[[ Excerpted records, beginning ]]

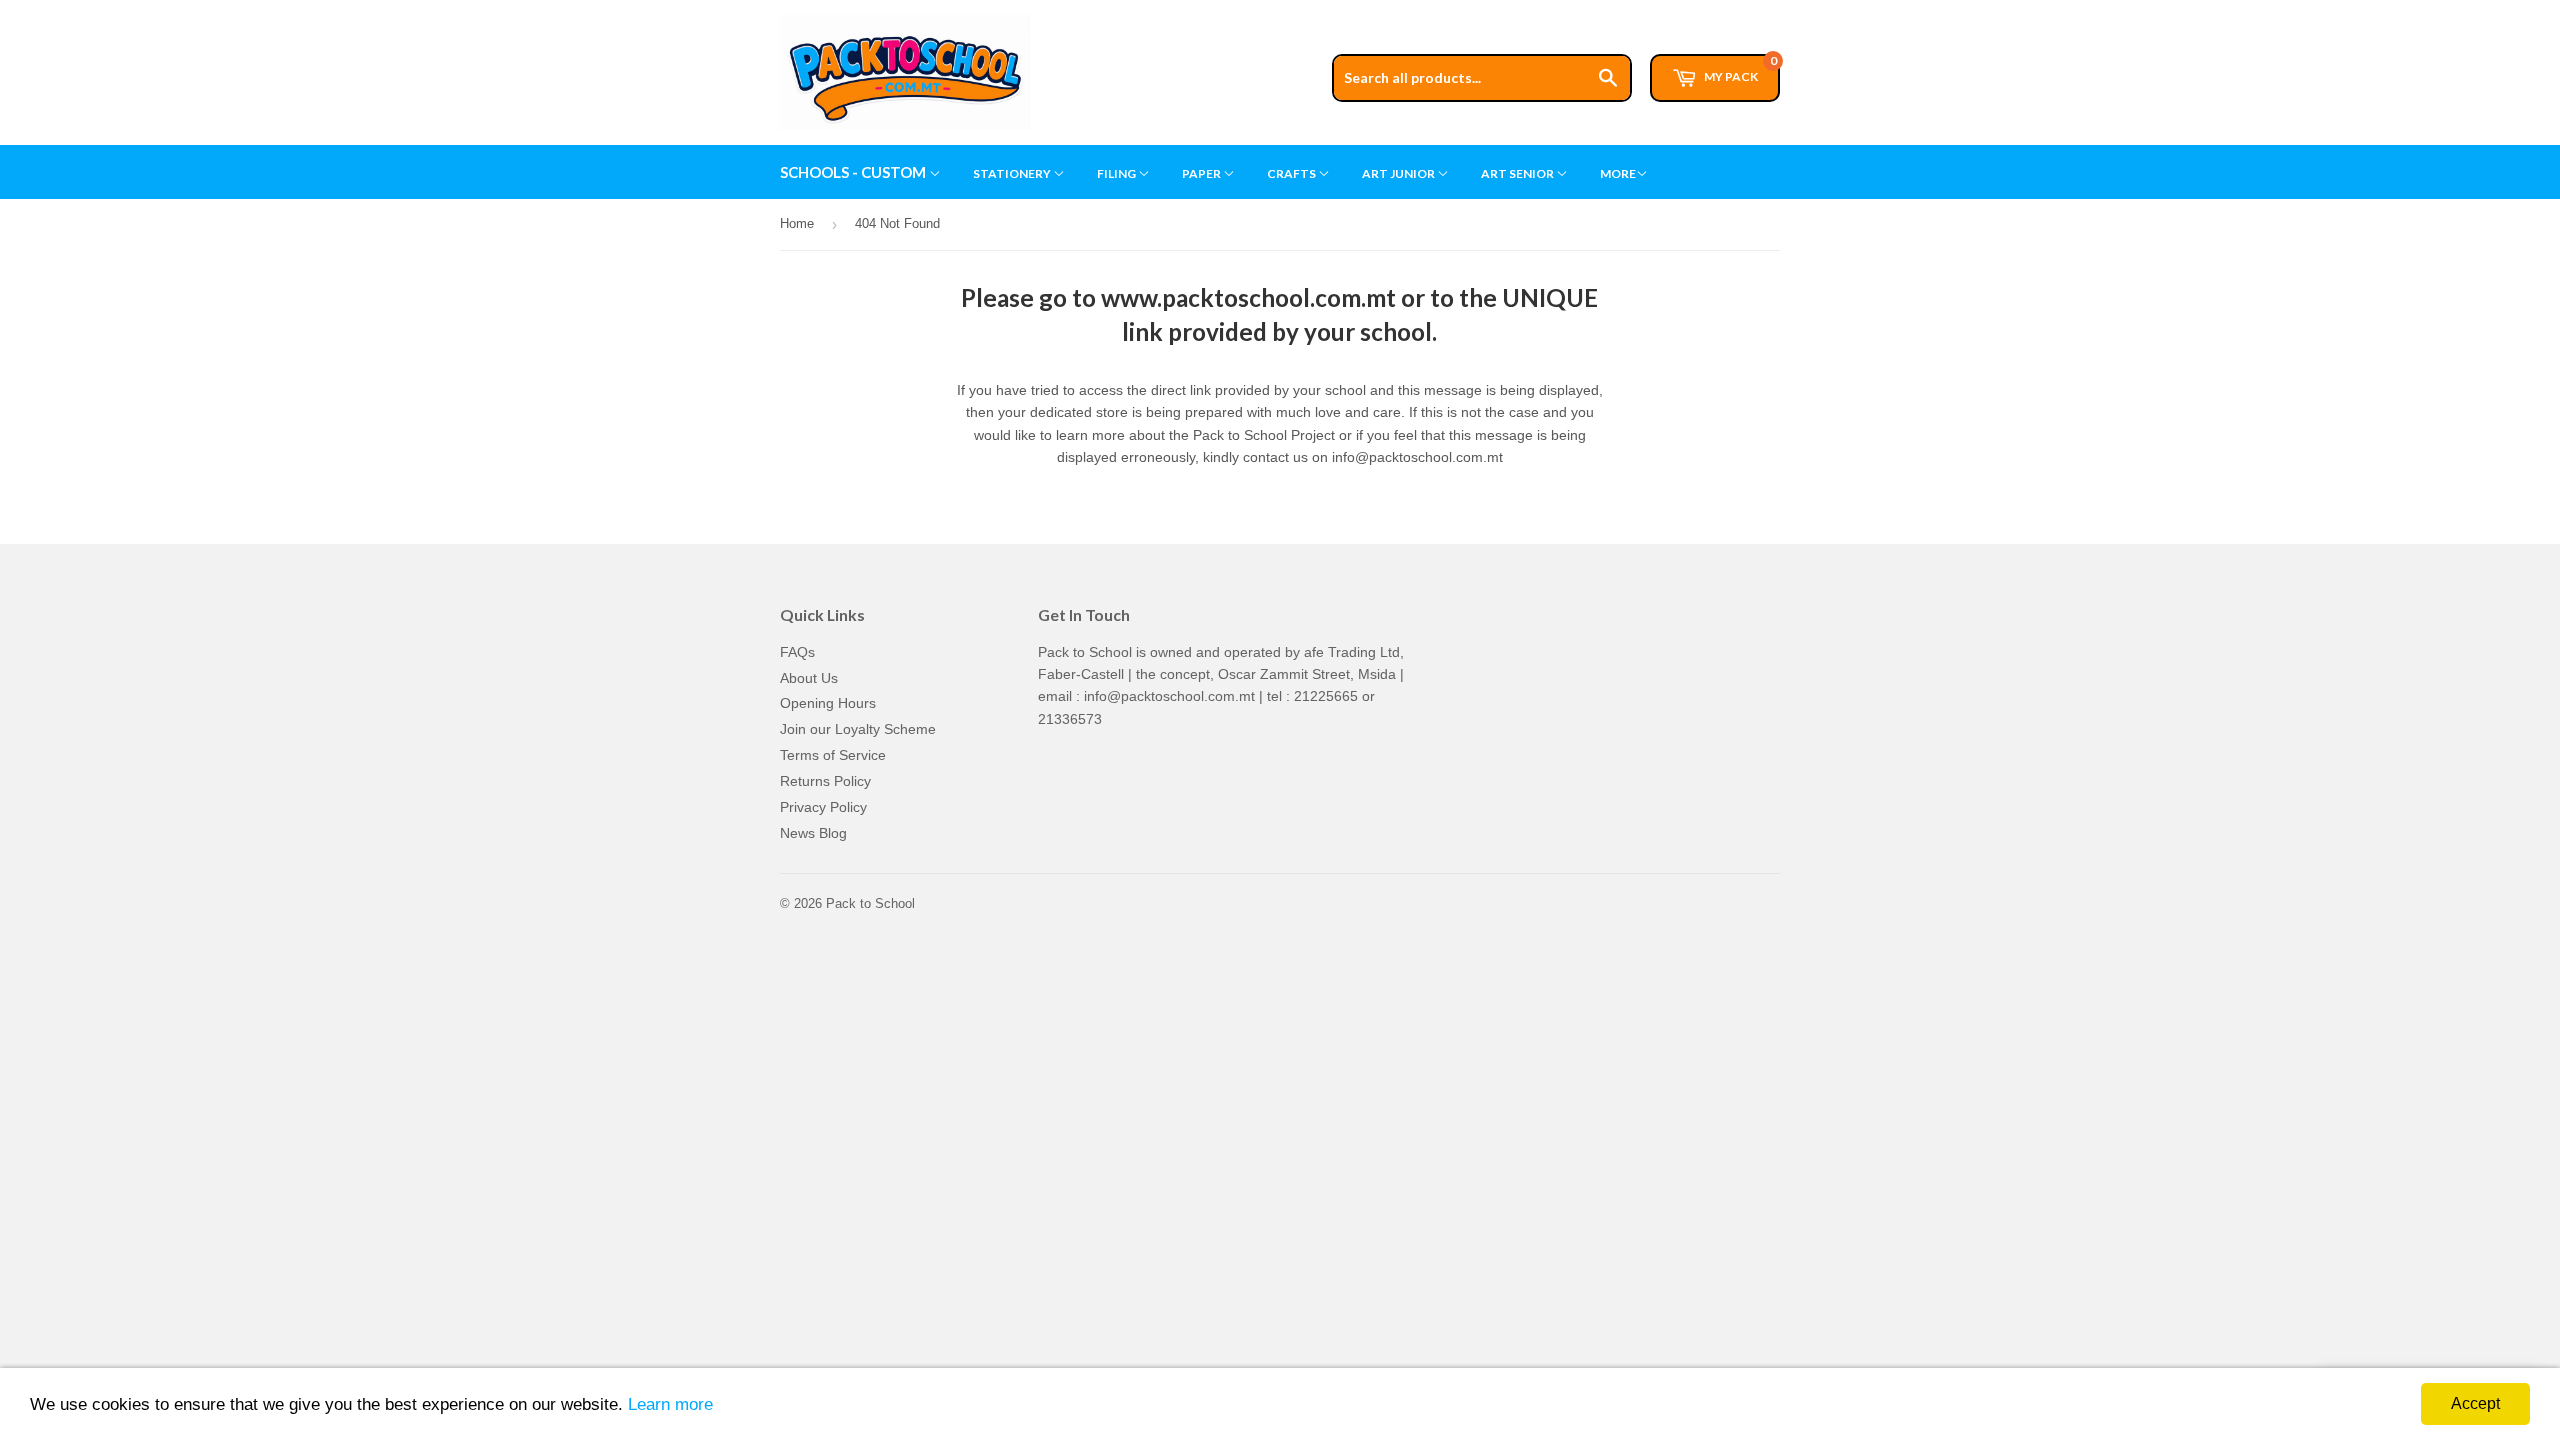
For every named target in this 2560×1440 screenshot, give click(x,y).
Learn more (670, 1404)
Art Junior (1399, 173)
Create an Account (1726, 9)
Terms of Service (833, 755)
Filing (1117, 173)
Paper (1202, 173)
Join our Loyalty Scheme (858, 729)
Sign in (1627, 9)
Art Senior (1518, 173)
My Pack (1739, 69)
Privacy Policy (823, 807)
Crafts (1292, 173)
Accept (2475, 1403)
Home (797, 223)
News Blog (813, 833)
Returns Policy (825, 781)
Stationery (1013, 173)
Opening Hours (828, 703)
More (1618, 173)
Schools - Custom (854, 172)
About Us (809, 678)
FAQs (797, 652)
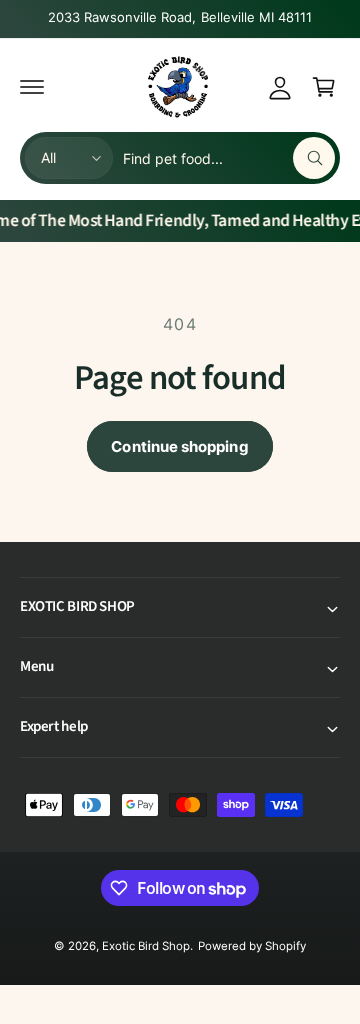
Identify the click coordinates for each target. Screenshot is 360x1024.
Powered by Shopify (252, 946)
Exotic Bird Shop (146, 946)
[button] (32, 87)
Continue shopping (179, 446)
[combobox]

[[ Excerpted records, end ]]

The result should be every line that contains "target", copied from the entries.

Final answer |
For every named target in this 2560×1440 screenshot, give click(x,y).
Identify the click coordinates for each target. Screenshot is 360x1024.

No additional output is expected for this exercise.